Page extract -
====================

|Frank E Roch Jr|
When police found a heavily-tattooed, dying man slumped in a pickup truck crashed along U.S. 59 in mid-May, he had so many different identification cards they reportedly didn't know his name.
It would be many hours before police would realize he was the top general of one of the state's most notorious underworld organizations.
Questions still surround the death of Frank E. Roch Jr., the alleged leader of the of largest faction of the Aryan Brotherhood of Texas, a powerful white-supremacist prison gang.
"It was widely understood, at least in law enforcement circles, he was the general of generals," said John Bales, the U.S. attorney for the Eastern District of Texas.
Roch, a 54-year-old Baytown resident who went by "Pancho," commanded an estimated 1,500 members in and outside of prisons, and had influence over many more associates and supporters, officials said. Exact numbers are unknown.
A funeral was held May 25 and his remains were cremated. But it is still not clear why he died the night of May 19, officials said.
"It is an open case," Houston Police spokesman Kese Smith said. "Witnesses reported seeing the vehicle swerve and strike a concrete barrier."
Harris County medical examiners have not yet determined the cause of his death.
Roch's criminal history went back decades. He was last in prison in 2009, according to the U.S. Bureau of Prisons. Road map of his life
A different look
A photo on a funeral home's memorial web site shows a far-different looking Roch than the man with the shaved head in a prison mug shot.
His thick, blondish-gray hair and handle bar moustache are grown out.
His shirt covers the maze of elaborate tattoos inked over his entire torso and arms.
The tattoos form a road map of his life and offer possible clues to his death.
Across his chest was the world "loyalty,“ according to a photo taken while he was in custody.
In the middle of his torso was a tattoo of the gang's shield, including a swastika, and a star denoting his rank of general and chairman.

====================

(Data records)
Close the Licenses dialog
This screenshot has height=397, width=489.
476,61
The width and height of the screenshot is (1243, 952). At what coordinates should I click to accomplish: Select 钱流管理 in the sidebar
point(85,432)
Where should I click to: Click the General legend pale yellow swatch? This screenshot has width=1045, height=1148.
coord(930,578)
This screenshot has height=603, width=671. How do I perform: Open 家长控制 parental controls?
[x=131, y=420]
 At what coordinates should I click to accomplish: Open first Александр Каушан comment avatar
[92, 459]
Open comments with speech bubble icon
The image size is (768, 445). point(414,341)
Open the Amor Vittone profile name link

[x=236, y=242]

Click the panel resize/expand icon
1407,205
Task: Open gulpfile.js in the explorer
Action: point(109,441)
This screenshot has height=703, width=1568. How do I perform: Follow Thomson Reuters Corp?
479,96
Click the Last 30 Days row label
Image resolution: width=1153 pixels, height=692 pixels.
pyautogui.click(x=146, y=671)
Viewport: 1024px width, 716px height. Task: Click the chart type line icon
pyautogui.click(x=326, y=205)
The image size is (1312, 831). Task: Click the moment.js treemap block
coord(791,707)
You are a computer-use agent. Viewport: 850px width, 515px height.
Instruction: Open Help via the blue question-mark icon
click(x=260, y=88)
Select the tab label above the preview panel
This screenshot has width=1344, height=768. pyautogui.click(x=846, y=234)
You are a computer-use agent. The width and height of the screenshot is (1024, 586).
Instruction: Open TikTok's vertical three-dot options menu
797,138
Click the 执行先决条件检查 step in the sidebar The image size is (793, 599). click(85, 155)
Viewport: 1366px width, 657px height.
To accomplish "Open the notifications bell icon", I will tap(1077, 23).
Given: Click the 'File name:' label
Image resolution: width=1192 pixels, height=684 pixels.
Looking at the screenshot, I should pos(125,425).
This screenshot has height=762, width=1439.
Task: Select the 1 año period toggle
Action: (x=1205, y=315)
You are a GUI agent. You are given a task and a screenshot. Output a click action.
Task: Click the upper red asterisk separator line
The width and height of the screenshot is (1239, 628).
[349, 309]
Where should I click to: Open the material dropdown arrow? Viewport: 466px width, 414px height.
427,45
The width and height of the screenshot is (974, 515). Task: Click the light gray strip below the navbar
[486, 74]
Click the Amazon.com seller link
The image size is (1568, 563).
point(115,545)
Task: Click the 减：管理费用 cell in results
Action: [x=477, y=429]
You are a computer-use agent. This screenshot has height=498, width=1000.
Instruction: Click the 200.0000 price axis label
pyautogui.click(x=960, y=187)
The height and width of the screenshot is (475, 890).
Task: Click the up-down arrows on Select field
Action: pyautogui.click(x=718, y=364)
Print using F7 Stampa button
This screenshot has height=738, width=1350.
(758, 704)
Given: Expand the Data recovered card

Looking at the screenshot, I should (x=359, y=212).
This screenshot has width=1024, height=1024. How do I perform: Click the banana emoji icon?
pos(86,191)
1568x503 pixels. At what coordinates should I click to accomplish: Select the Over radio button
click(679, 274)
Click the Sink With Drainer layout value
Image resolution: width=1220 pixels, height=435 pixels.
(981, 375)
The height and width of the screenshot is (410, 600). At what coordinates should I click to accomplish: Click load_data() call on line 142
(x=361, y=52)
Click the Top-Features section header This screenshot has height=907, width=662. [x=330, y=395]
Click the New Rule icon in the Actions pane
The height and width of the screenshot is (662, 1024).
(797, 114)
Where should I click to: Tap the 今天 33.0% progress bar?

====================

Problem 1 -
Answer the following from the article on Frank E. Roch Jr.:
(a) How old was Roch, and in which city did he live?
(b) On what date was his funeral held?
(c) What tattoo was in the middle of his torso?
Problem 2 - Extend the article on Frank E. Roch Jr. from its final sentence, keeping to its tone and subject.

Result 1 -
(a) He was 54 years old and lived in Baytown.
(b) May 25.
(c) A tattoo of the gang's shield, including a swastika, and a star denoting his rank of general and chairman.

Result 2 -
On his arm, where members are known to have tattoos of vices, is what looks like a hypodermic needle.
"Everybody knows who this guy was," said a state law enforcement officer who requested his name not be published. "His loss has created a major disturbance in this gang."
The officer could tick off a list of Roch's crimes, but respected his tenaciousness as an adversary. He was one of the few prison-gang members that wouldn't give up anything during interrogations.
"He could play mind games," the officer recalled. "I would say he was a high IQ guy, very high IQ."
Federal indictments unleashed in recent years against members of the Aryan Brotherhood of Texas describe the gang as promoting white supremacy and being involved in murders, assaults, robberies and extortion.
"Members are required to sign a blind faith commitment in which they agree to do anything directed or requested by their superiors without question," notes an indictment. "Failure to comply may result in severe beatings, known as beat-downs or deaths."
The Aryan Brotherhood of Texas has members in and outside the state. It is divided into two factions, law-enforcement officials said. Roch was the chairman of the larger organization, and led with the assistance of four lower-ranking generals.